The video also shows the backstory of the car crash, accompanied by clips of the victim's family doing things such as: her brother is seen playing video games in the family living room, her sister is doing her homework in her bedroom, their mom is in her house's kitchen washing dishes and their dad is working in his office. Then abruptly just as the two cars collide, the entire family is violently thrown into the walls surrounding them as the boy falls out of his bedroom window and the dad lands on his computer. In a joint letter with MADD, Simple Plan explained the events in the video:

This song is a very personal look at what happens when tragedy hits close to home and we wanted to make a video that was as powerful and as special as the song was to the five of us.

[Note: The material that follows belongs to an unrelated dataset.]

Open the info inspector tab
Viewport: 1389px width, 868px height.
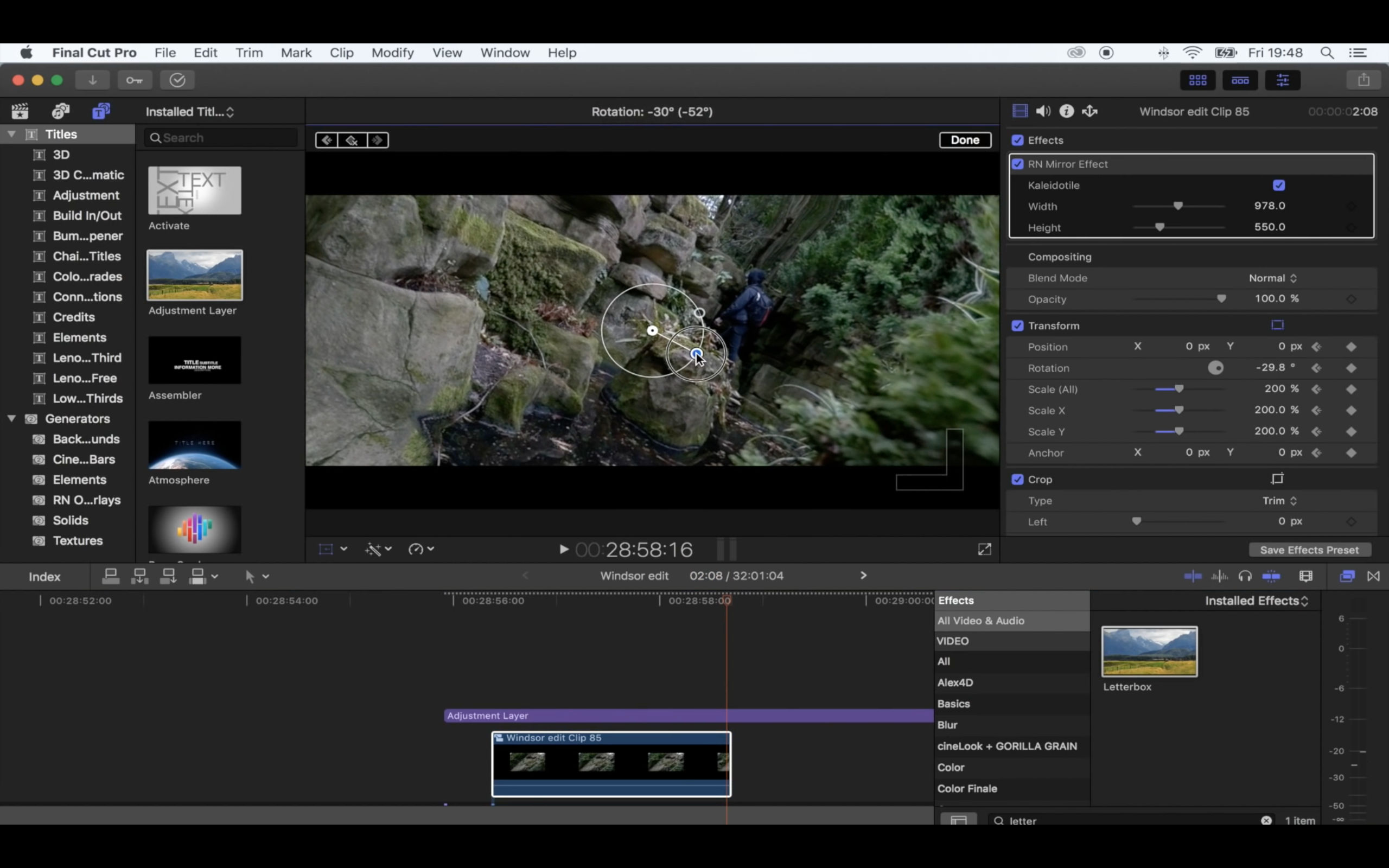[x=1066, y=111]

Over the last few years, a lot of people we know have been involved in tragic accidents caused by drinking and driving. One of the students at our high-school crashed his car driving back from a weekend trip and killed his best friend. It was a very sad time that none of us will ever forget.

This is the story we wanted to tell with this video: the story of all the innocent victims caused by drinking and driving. We hope you will take the time to watch the video. Thanks for all your support.

The other band members portray the emergency responders in the video.

==Live performances==
When performed live, Bouvier performs the guitar solo in the middle of the song. Lead guitarist Jeff Stinco plays a semi-acoustic guitar until the solo when rhythm guitarist Sébastien Lefebvre and drummer Chuck Comeau also come. Bassist David Desrosiers' main role is backing vocals, with his bass taking a backseat until Bouvier's solo and the final chorus. Stinco also plays an additional solo as the song fades out.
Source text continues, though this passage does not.